ABOUT THIS TASK => All pictures are to be omitted while the lines starting at the line with "Given: Click the paw print animals icon" and ending at the line with "The height and width of the screenshot is (750, 1300)." in the material below are retyped exactly, both ends included.

** Opening PROVIDED MATERIAL block **

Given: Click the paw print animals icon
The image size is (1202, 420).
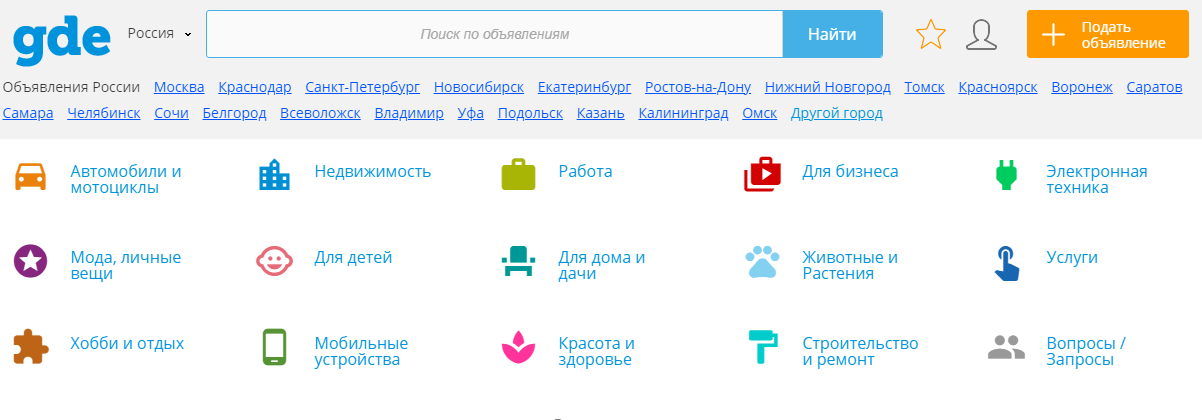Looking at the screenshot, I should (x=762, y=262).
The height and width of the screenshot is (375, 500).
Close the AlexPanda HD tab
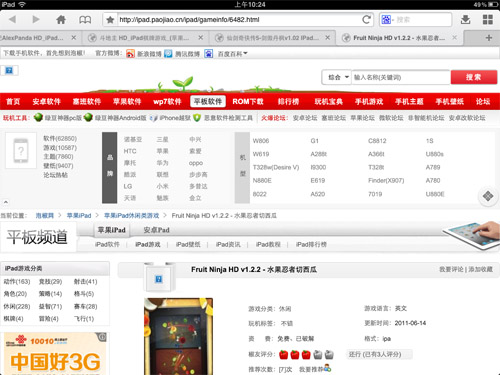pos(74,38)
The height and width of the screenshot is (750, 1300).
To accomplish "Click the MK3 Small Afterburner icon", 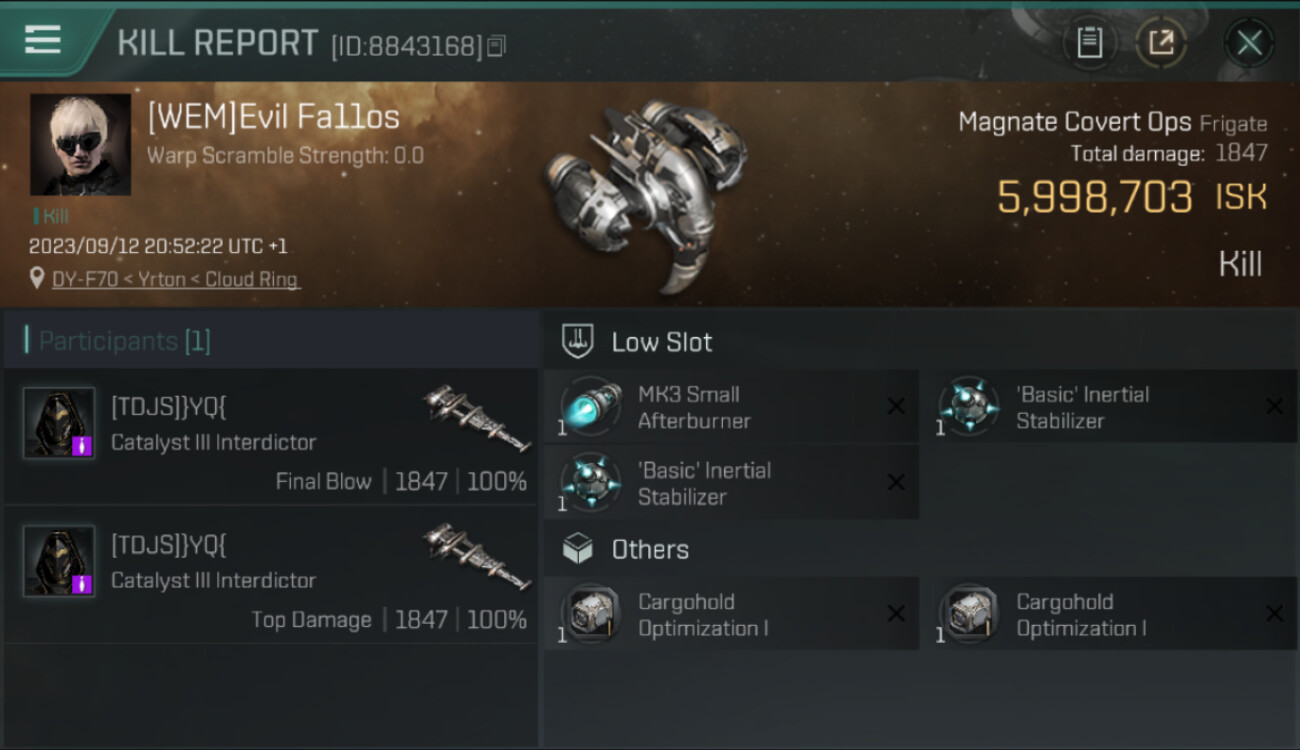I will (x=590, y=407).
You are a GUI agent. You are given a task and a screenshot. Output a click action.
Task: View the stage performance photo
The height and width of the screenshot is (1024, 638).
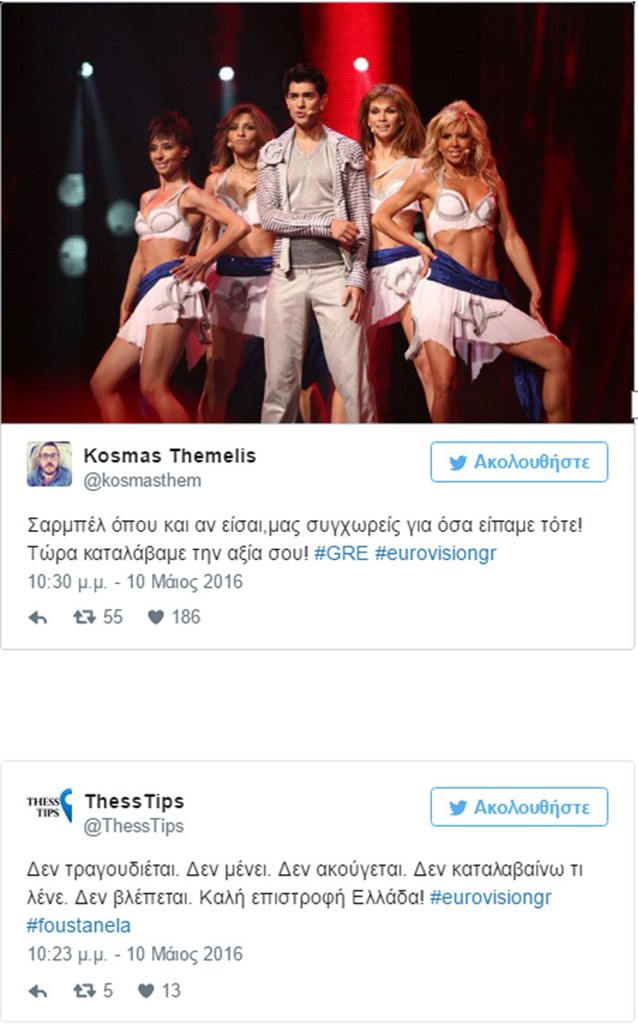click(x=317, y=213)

** Closing PROVIDED MATERIAL block **
** Opening PROVIDED MATERIAL block **

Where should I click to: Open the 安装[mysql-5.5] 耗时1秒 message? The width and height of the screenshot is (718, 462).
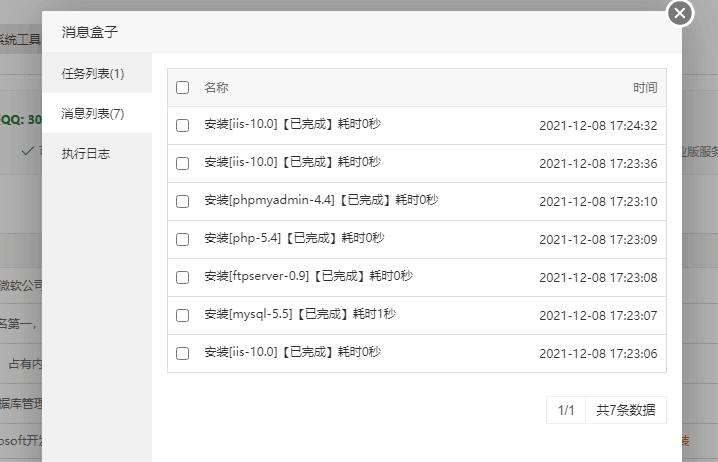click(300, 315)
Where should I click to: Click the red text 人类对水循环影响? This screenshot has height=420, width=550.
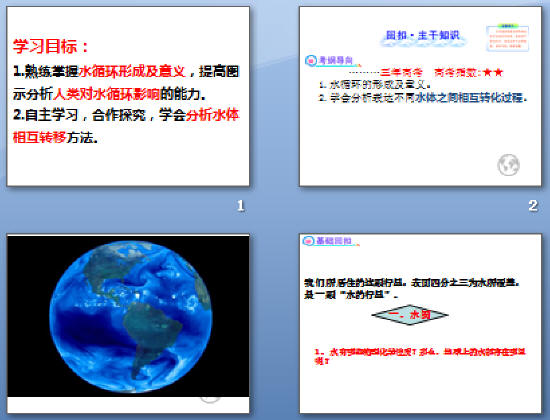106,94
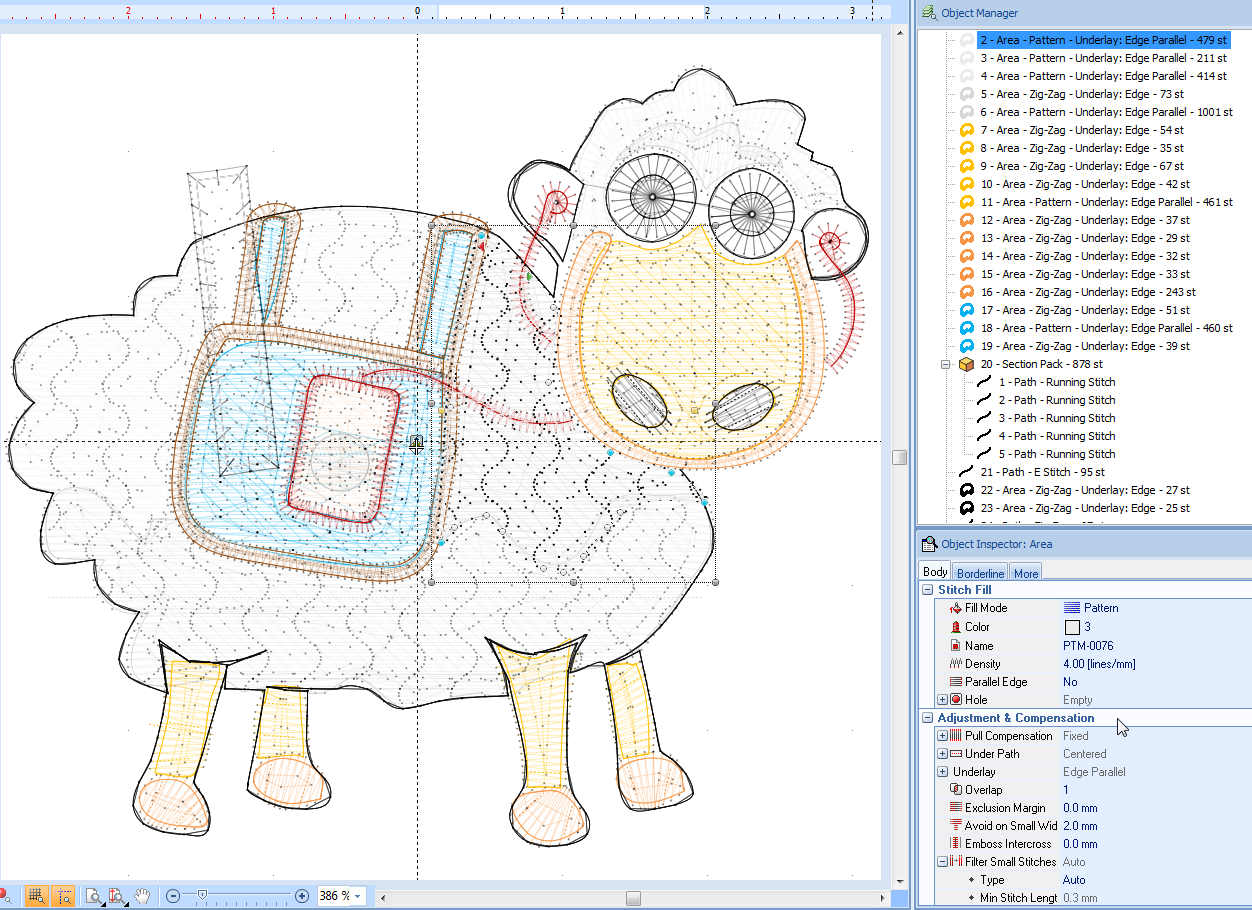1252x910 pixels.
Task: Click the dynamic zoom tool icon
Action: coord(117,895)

** Closing PROVIDED MATERIAL block **

RESULT BELOW =>
Given: Click the paw print animals icon
The image size is (1202, 420).
Looking at the screenshot, I should (x=762, y=262).
The height and width of the screenshot is (375, 500).
Close the AlexPanda HD tab
pos(74,38)
The height and width of the screenshot is (750, 1300).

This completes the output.